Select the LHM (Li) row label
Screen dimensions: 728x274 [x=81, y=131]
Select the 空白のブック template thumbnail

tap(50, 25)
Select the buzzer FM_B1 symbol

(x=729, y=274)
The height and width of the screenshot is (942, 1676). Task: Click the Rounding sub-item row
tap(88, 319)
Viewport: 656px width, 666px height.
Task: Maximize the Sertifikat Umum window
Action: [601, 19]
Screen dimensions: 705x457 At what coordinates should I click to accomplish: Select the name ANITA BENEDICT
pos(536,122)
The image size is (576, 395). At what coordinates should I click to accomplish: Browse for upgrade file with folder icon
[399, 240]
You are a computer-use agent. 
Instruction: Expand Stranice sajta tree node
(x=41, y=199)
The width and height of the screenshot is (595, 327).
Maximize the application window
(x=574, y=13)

○ ○ ○ ○ ○

* What you should do:
Starting with the line that holds "The height and", copy every line through the end of the data above. Reproduce them exactly, with no other material.

* Solution:
The height and width of the screenshot is (942, 1676). Task: Click the Rounding sub-item row
tap(88, 319)
Viewport: 656px width, 666px height.
Task: Maximize the Sertifikat Umum window
Action: [601, 19]
Screen dimensions: 705x457 At what coordinates should I click to accomplish: Select the name ANITA BENEDICT
pos(536,122)
The image size is (576, 395). At what coordinates should I click to accomplish: Browse for upgrade file with folder icon
[399, 240]
You are a computer-use agent. 
Instruction: Expand Stranice sajta tree node
(x=41, y=199)
The width and height of the screenshot is (595, 327).
Maximize the application window
(x=574, y=13)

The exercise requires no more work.